When starting a technology company, it is common for business owners to obtain investment funding from either venture capitalists or angel investors. This task isn’t an easy one though. Getting an investment is competitive, so to help you out, here are five important tips for obtaining investor funding.
Tip #1 – Master the Pitch Deck
The Pitch Deck might be the most important part of getting an investment for your company. It is a short presentation that contains about 10 to 12 slides, with minimal information on each slide. It’s not a life-story or a book; it’s just a brief presentation describing who you are, what your product is, how you intend to make money, and what type of investment you are seeking. It shouldn’t take long to actually present the entire pitch deck, yet the information must be clear and dense. Do not waste a single word. Common slides in a pitch deck include: an introduction to who you are, the team involved in the project, the problem that exists in the market, competitive advantages you have, your unique solution to the problem, a description of the product, a market analysis, and a description of the competition. Perhaps most importantly, you must also describe your business model and how much money you want, along with how you plan to use it.

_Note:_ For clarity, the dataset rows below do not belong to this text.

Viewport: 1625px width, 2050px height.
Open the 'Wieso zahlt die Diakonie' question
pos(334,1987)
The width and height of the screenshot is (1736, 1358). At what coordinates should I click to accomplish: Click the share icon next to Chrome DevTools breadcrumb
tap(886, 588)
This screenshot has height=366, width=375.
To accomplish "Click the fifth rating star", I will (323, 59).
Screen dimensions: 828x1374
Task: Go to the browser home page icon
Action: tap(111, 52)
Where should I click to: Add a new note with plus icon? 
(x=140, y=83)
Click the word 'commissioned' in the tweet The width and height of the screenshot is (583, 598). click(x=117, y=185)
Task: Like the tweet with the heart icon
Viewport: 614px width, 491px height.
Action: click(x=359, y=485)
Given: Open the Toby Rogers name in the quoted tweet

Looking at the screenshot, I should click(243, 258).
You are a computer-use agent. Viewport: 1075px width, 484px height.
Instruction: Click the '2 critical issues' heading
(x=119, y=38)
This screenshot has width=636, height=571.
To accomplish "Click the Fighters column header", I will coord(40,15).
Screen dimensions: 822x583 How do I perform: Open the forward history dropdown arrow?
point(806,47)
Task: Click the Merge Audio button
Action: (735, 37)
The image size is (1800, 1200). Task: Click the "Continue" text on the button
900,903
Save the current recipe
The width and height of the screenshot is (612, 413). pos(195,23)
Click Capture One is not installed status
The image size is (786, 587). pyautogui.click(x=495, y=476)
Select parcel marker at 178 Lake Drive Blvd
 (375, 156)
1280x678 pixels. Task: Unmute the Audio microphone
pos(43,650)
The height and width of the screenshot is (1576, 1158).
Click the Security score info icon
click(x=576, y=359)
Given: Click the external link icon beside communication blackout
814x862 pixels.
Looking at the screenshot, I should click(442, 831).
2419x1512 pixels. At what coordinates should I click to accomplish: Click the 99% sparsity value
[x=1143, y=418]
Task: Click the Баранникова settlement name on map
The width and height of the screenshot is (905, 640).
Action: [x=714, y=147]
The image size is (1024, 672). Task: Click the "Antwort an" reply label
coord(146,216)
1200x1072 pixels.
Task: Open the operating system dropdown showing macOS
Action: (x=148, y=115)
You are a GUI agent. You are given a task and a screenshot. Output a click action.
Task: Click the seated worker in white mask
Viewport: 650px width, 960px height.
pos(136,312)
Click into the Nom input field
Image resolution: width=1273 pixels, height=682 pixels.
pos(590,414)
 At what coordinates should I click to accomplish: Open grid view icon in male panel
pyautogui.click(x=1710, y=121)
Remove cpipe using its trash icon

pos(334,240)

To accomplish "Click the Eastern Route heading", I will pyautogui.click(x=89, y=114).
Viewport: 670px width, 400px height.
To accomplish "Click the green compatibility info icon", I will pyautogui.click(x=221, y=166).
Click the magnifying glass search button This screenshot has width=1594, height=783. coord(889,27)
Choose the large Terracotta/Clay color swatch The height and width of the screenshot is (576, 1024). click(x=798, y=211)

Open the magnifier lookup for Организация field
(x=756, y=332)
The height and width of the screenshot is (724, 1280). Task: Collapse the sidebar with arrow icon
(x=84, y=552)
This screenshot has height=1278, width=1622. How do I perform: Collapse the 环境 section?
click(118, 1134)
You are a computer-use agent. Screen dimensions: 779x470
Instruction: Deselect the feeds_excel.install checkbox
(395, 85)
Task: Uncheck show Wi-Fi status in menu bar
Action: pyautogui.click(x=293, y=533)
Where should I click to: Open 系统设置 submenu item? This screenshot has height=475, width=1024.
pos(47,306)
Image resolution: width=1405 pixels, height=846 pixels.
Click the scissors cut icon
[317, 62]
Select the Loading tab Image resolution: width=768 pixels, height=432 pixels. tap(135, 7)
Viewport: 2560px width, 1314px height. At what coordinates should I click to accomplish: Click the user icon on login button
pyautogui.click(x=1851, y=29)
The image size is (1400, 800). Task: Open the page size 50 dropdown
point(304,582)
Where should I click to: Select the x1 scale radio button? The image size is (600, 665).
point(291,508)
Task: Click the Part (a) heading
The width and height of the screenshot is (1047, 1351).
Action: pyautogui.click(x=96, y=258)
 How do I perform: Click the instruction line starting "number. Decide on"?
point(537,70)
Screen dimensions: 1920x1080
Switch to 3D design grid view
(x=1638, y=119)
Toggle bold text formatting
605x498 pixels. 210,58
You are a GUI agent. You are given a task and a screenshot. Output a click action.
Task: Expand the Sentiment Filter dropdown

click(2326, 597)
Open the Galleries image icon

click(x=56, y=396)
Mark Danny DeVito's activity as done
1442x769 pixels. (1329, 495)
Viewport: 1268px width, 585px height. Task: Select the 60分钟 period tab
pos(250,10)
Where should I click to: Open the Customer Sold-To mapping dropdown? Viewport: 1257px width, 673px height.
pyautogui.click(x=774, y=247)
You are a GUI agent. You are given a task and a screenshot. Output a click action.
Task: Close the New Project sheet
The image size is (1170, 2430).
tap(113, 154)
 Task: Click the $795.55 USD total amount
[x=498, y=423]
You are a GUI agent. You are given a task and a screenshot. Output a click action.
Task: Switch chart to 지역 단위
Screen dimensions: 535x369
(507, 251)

Tip #2 – Present Your Technology
It is preferable to investors that your technology company has a Minimum Viable Product to demonstrate. This means that you have the actual software or hardware ready to show the investors and are able to present its capabilities. It certainly isn’t impossible to obtain investor funding with just a technology idea, but you are more likely to close the deal if you can show what you have built at the current time. In fact, it is much wiser to attempt to obtain funding after you have some sort of product built, whether it has customers or not. Showing that you have put in the hours to create a new idea and that it is a real, working idea is far more impressive to investors that just an idea on paper. The suggestion is that you put in the time to build something and hone your idea before asking outsiders for money.
Tip #3 – Be Precise About Your Tech Platforms
Technology investors are very savvy about the technology world, as they should be. You must be very clear to them what types of platforms you intend to work on and with. For example, if you have a mobile app idea, the investors may ask you whether you plan to roll out the app on the Apple platform, Android platform, others, or any combination of these. If you aren’t clear on how you plan to deploy your technology and in what timeframes, the investors may lose confidence in you. Assume you are building a software as a service product. That product requires use of a cloud-based provider. Knowing which provider you intend to use and why should be a key part of your presentation to investors. You must be clear about platforms and timelines before you walk into the investor pitch. Every detail of how you plan to bring your product to market is important.
Tip #4 – Build the Best Team
When building a technology startup, the team is very important. Investors are likely to give you money only if you have the appropriate team in place to make the business idea a reality. Sure, you might not have everyone you need right now, and it is acceptable to mention this to investors, but do your best to create the perfect team before pitching investors. For a technology startup, you need someone in charge of all of the programming that goes into the product, but you also need a design person, a marketing and sales person, a finance-focused person, and an overall business development person. These roles rarely can be covered by one founder alone. Typically, two or more founders are involved to make sure all of these critical areas are covered. Again, it may be very clear that you are missing one of these key elements and that some of the investors funding may be used to hire a professional to close some of these business gaps. This is entirely acceptable. Just be clear on defining your team and whoever else is involved in the business.
Tip #5 – Never Cold Call Investors
This tip is simple, but it is very important. You should never cold call or cold email investors or investment firms. Technology investors have so many deals on their plates, and their calendars are usually filled with pitches. Typically, contacting them cold is seen as a negative (and maybe even desperate) sign. Warm leads from people in the technology world are definitely acceptable since the investors trust their networks’ recommendation. Even better is when you build a product that garners so much attention that the investors seek you out. Overall, getting venture capital funding can be a challenge. You can be in a better position to succeed once you have a solidly written pitch deck and a basic version of the technology to demonstrate. When you employ this along with the other tips mentioned above, you are far more likely to get the attention of an investor and get the funding you desire than someone else who walks into an investor meeting less prepared.